New Report from DirectPath and Gartner Reveals Only 30 Percent of All Employer-Sponsored Health Plans are HDHPs
In stark contrast to the predicted adoption of high deductible health plans (HDHPs) by 2018, HDHPs today represent only 30 percent of the medical plans offered by employers, according to DirectPath and CEB, now Gartner’s, 2018 Medical Trends and Observations Report, unveiled today. With HDHPs proving not to be the “silver bullet” solution employers once hoped for, organizations are now recognizing that other solutions will be needed to rein in increasing health care costs.
Over the past few years, many employers have offered HDHPs to control health care costs. By shifting costs to employees, employers hoped their health care expenditures would be reduced. This strategy has proven largely ineffective, however, since most employees lack basic understanding of how health plans work, how to choose the most appropriate plan and how to use health coverage effectively. Employees’ health care illiteracy – coupled with their concerns about privacy – have led to lower utilization of employer-sponsored benefits like HDHPs and wellness programs. As a result, employers have not only experienced poor return on investment (ROI) on their health care investments, they’ve also been left with employees who are frustrated with their health care options – a frustration intensified by a growing expectation that benefits packages should be customized and care should be easily accessible and affordable.

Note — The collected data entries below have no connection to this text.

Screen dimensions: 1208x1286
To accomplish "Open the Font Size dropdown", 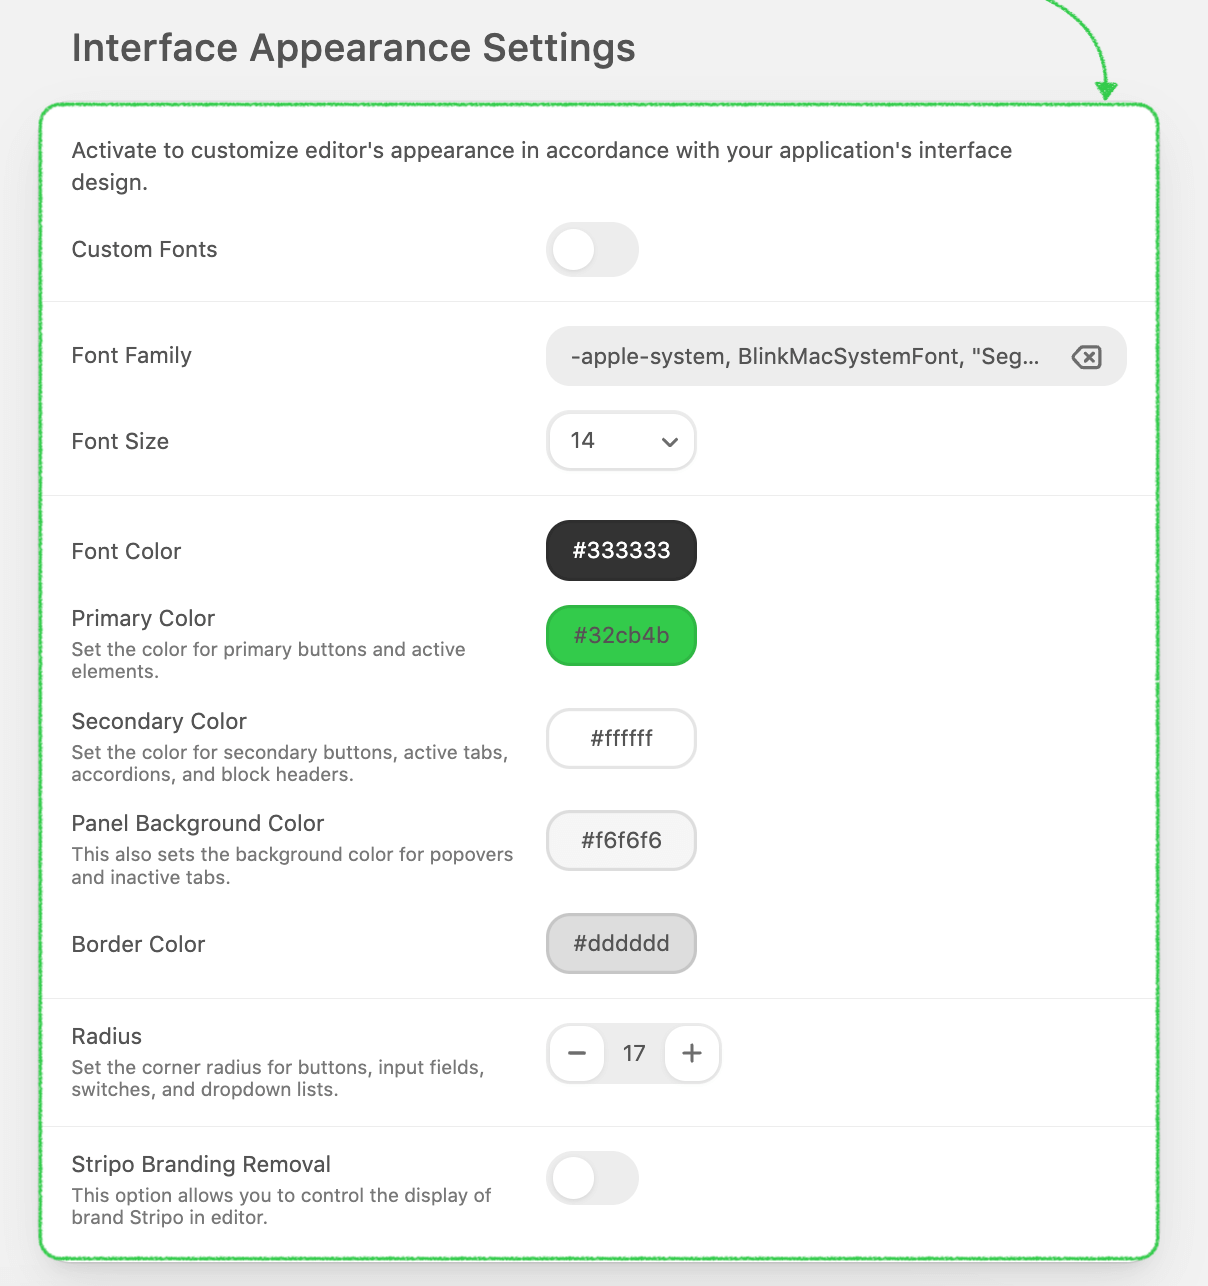I will 621,441.
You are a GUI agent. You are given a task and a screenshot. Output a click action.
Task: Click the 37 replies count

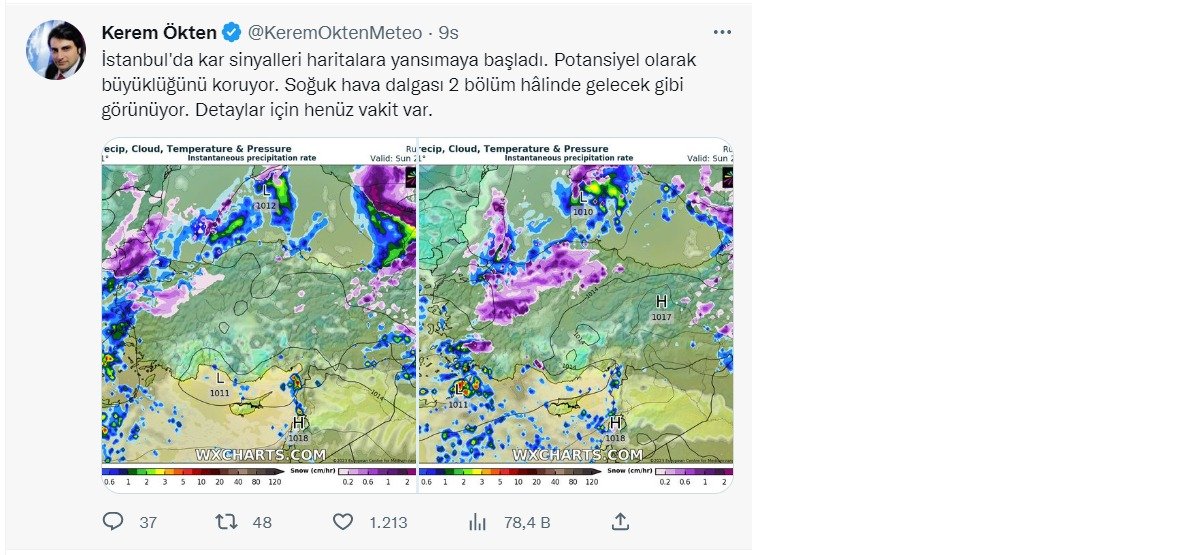(x=148, y=522)
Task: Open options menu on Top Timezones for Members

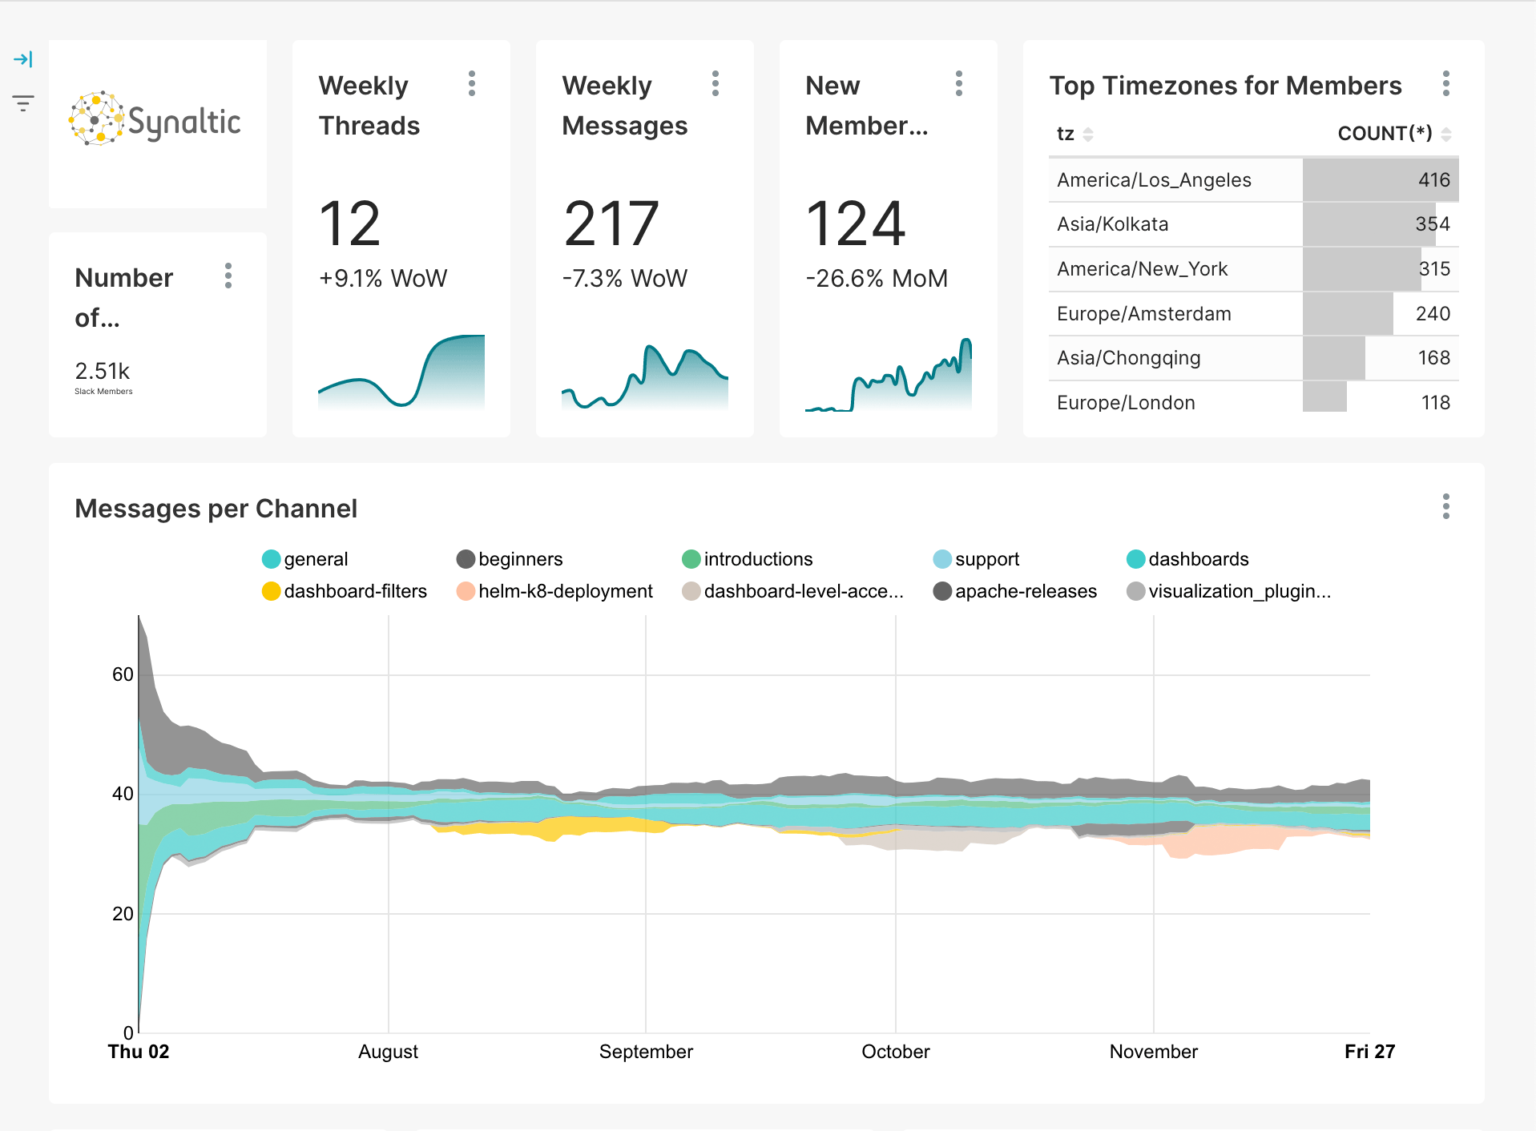Action: (1446, 85)
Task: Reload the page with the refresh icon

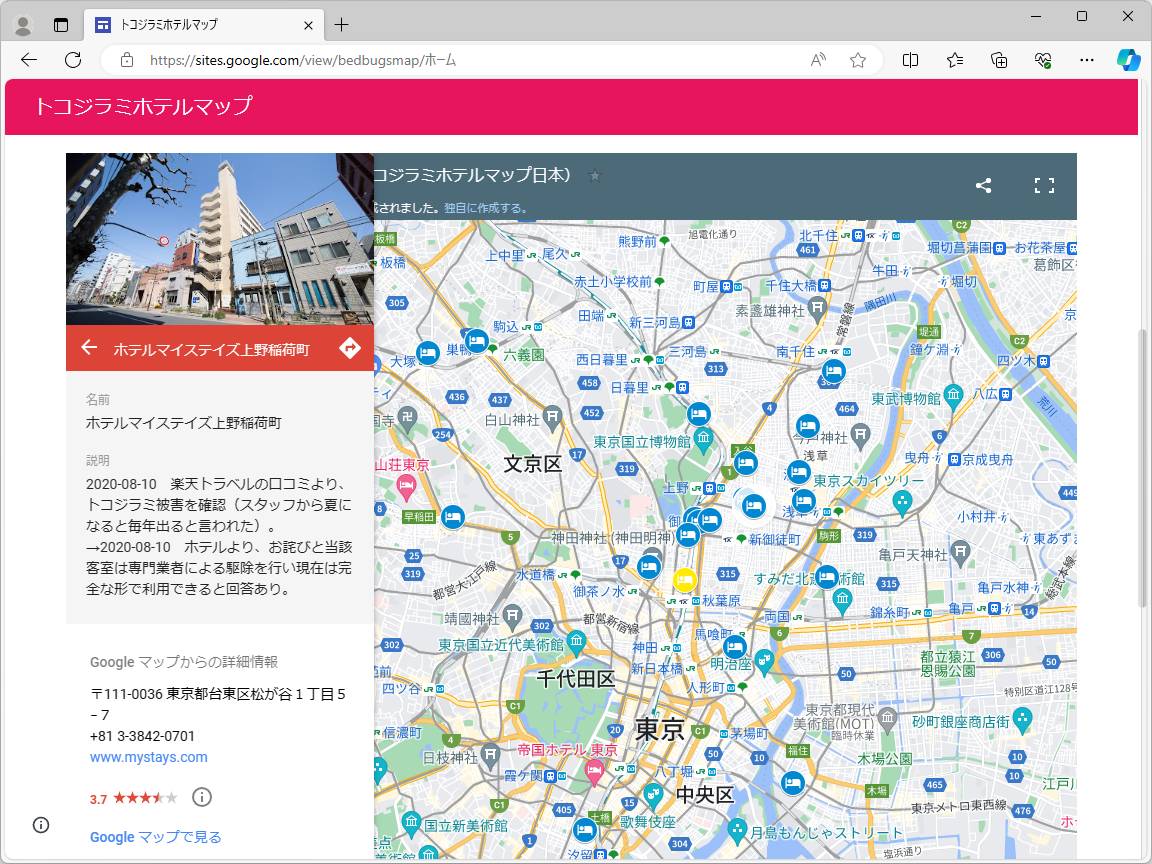Action: pos(72,60)
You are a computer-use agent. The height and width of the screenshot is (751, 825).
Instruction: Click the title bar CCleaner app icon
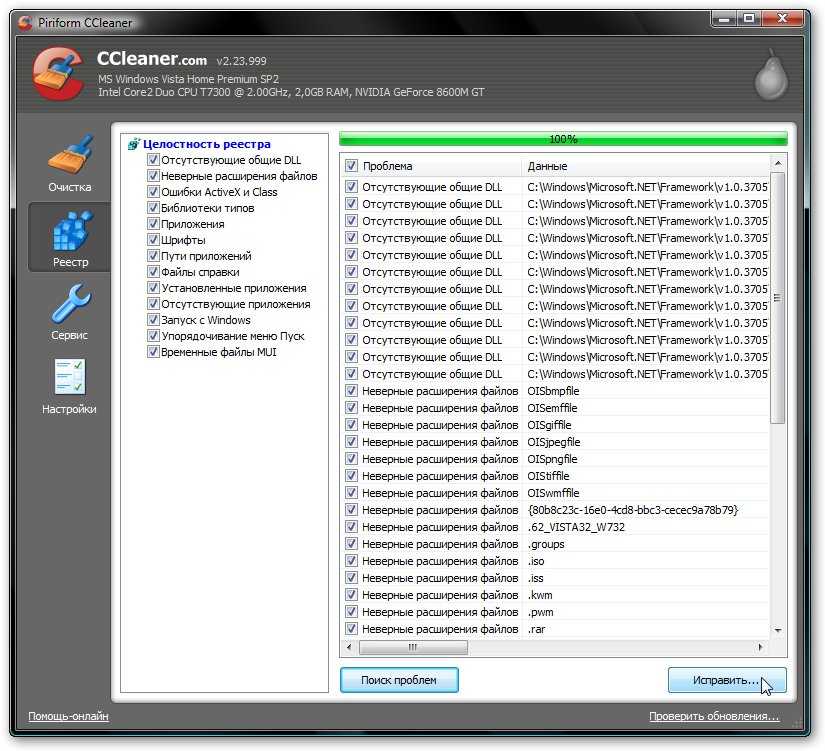pyautogui.click(x=23, y=22)
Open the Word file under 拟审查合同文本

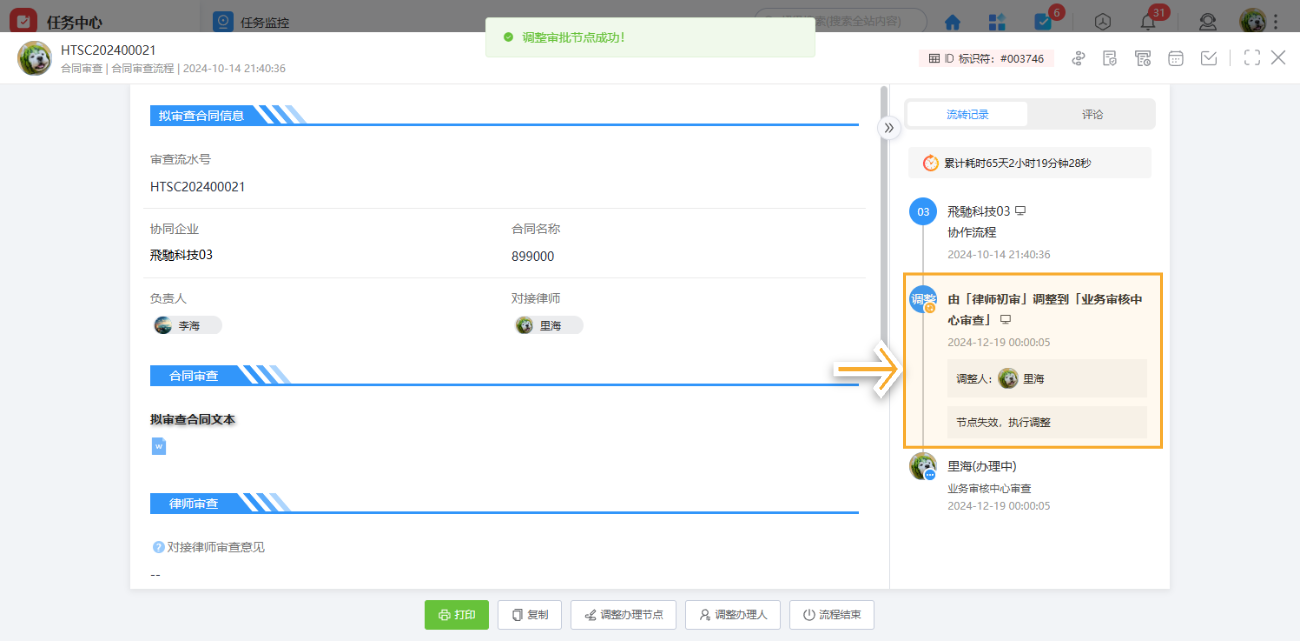tap(159, 446)
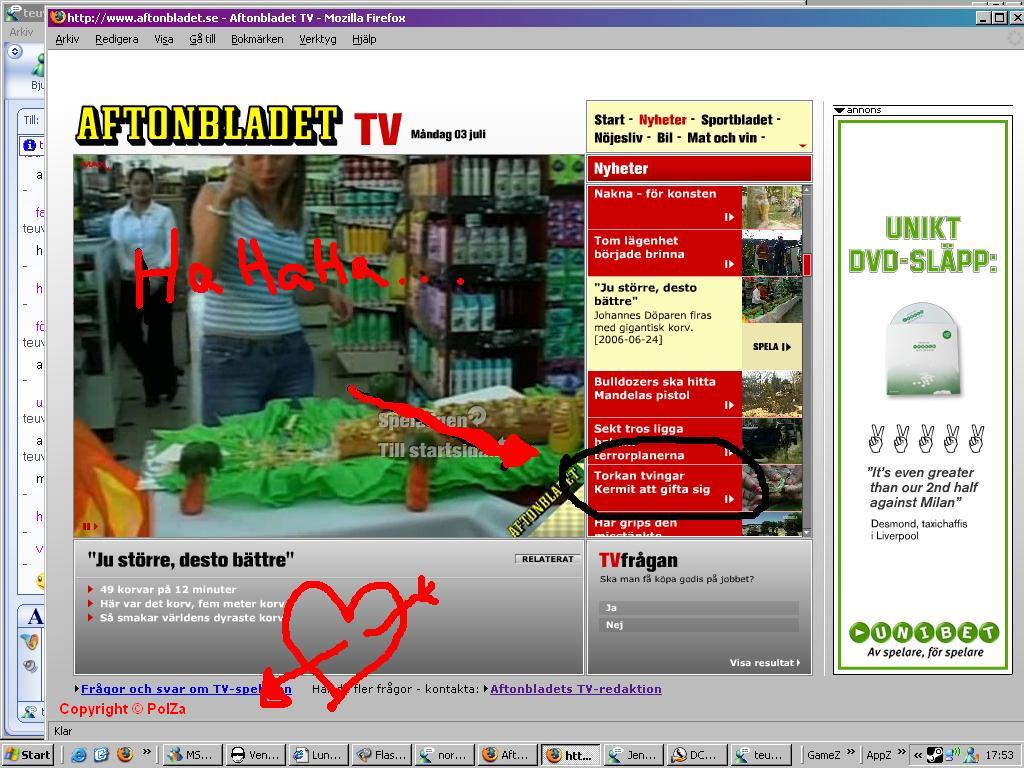Screen dimensions: 1024x768
Task: Click the Steam icon in the system tray
Action: click(x=934, y=755)
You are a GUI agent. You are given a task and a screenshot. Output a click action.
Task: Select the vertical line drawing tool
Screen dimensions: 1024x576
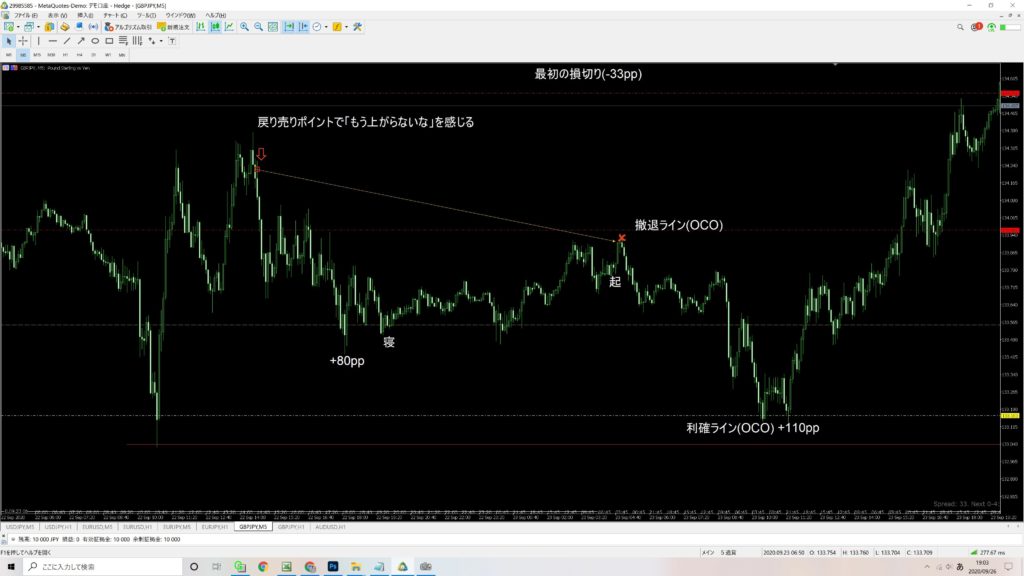[x=37, y=41]
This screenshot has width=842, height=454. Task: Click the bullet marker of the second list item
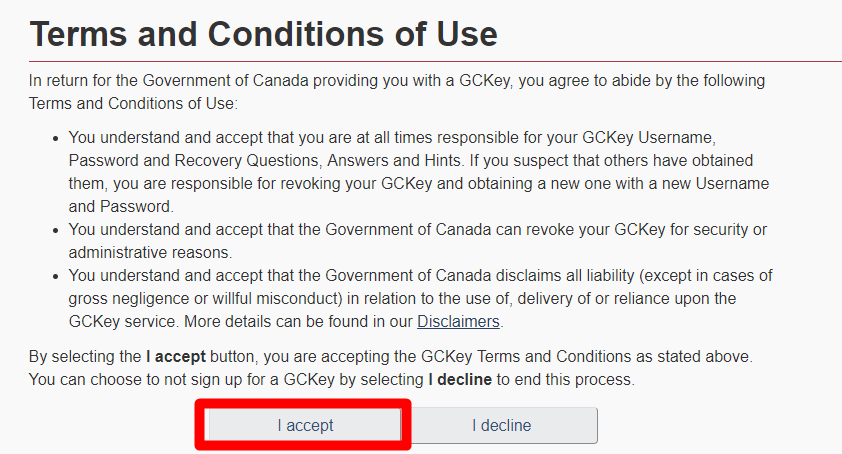pyautogui.click(x=56, y=230)
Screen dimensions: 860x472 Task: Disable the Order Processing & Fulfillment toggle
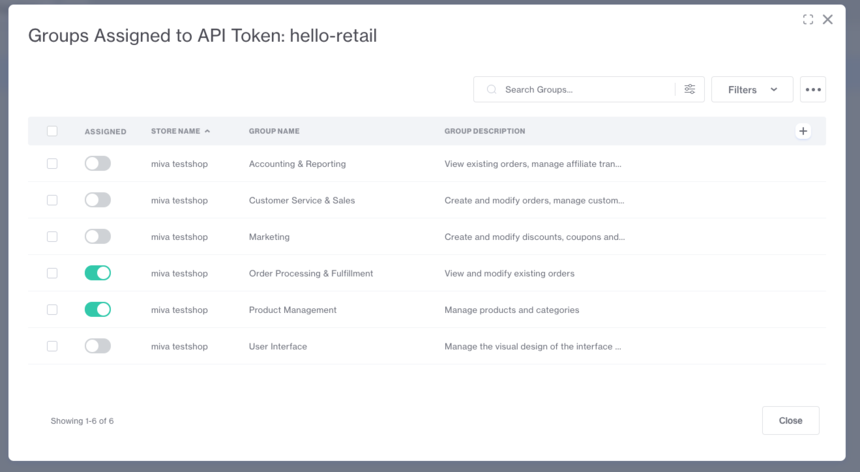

This year’s data points to a recognition of this changing landscape, with HDHPs becoming just one of many choices offered by most employers.
Other key findings from the 2018 Medical Trends and Observations Report – which is based on an analysis of more than 900 employee benefit health plans – include:
- Voluntary benefits remain popular, but offerings shift: Supplemental life insurance, legal services, critical illness insurance and identity theft protection are among the top offered voluntary benefits in 2018. While voluntary benefits remain a popular element of employers’ benefits strategies, the types of voluntary benefits offered has changed since last year. Two of the most popular voluntary benefits of 2017, supplemental life and accidental death and dismemberment insurance, decreased in prevalence by 38 percent and 32 percent, respectively—perhaps signaling that more employers are offering these coverage as part of their ERISA plans.
- Costs for specialty drugs remain stable (for now): Despite media hype around mounting costs for “orphan” medications, the median copay for specialty drugs increased by a mere three percent from last year. However, with specialty drug costs expected to rise by nearly 18 percent in 2018 – and with specialty drugs projected to represent half of all drug sales by 2020 – employers will need to find ways to manage cost increases and utilization.
- Telemedicine is breaking out: 55 percent of employers are offering telemedicine as part of at least one of their health care offerings (up from slightly over a third of employers in 2017), and many organizations are covering them in full – at either 100 percent or for a $0 copay. The rise of telemedicine is likely driven by increasing employee interest in the program and state law changes that have eliminated known barriers to adoption. To encourage utilization of telehealth providers, the median copay for these visits has declined somewhat, and now equals that of a traditional office visit (roughly $20).
- Wellness incentives are waning: While more than half of employers offered wellness incentives in 2017, less than one-third are offering them today. This decline may be attributed to employer concerns about the future legality of these plans, as well as continued questions regarding the value of wellness incentives when it comes to controlling costs and improving health.
Brian Kropp, HR Practice Leader at Gartner, noted: “2019 will prove to be very interesting with the elimination of the individual mandate. We could see employers drop coverage, which could result in lost productivity should their employees become ill or injured. Or we could see employers pass increased premiums onto employees, which might cause employees to drop coverage and force organizations to absorb the increases and take a hit to their bottom lines. To get ahead of these challenges, employers are going to need to get creative in the ways they control costs.”
Kim Buckey, VP of client services at DirectPath, added: “There’s never going to be just one perfect solution when it comes to health care benefit offerings. Employers today need to combine creative plan design, robust employee education programs, and the ability to customize a benefits package to meet individual needs to manage plan costs – for both individuals and businesses. The good news is that there are resources available, like enrollment support, patient advocacy and transparency services, to help employers improve their employees’ health care literacy and steer them toward options that meet their health care needs at the right price. In 2018, we expect more and more employers to take advantage of these services to ultimately drive down costs while improving employees’ benefits satisfaction.”
To download the full 2018 Medical Trends and Observations report, please visit this page. DirectPath will present the report findings in a webinar today, March 6 at 11 a.m. EST. To register for the webinar, “Pulse on Medical Plan Trends and Observations 2018,” please visit this site.
The report is based on an analysis of more than 900 employer health plans drawn from The Lab®, the industry’s only medical health plan benchmarking database, powered by DirectPath and Gartner research. The Lab supplies real-time access to in-depth plan and pricing information, helping benefits teams compare their plans with other organizations by industry, geography and company size. DirectPath offers companies the ability to benchmark their plans against industry comparisons in its Lab.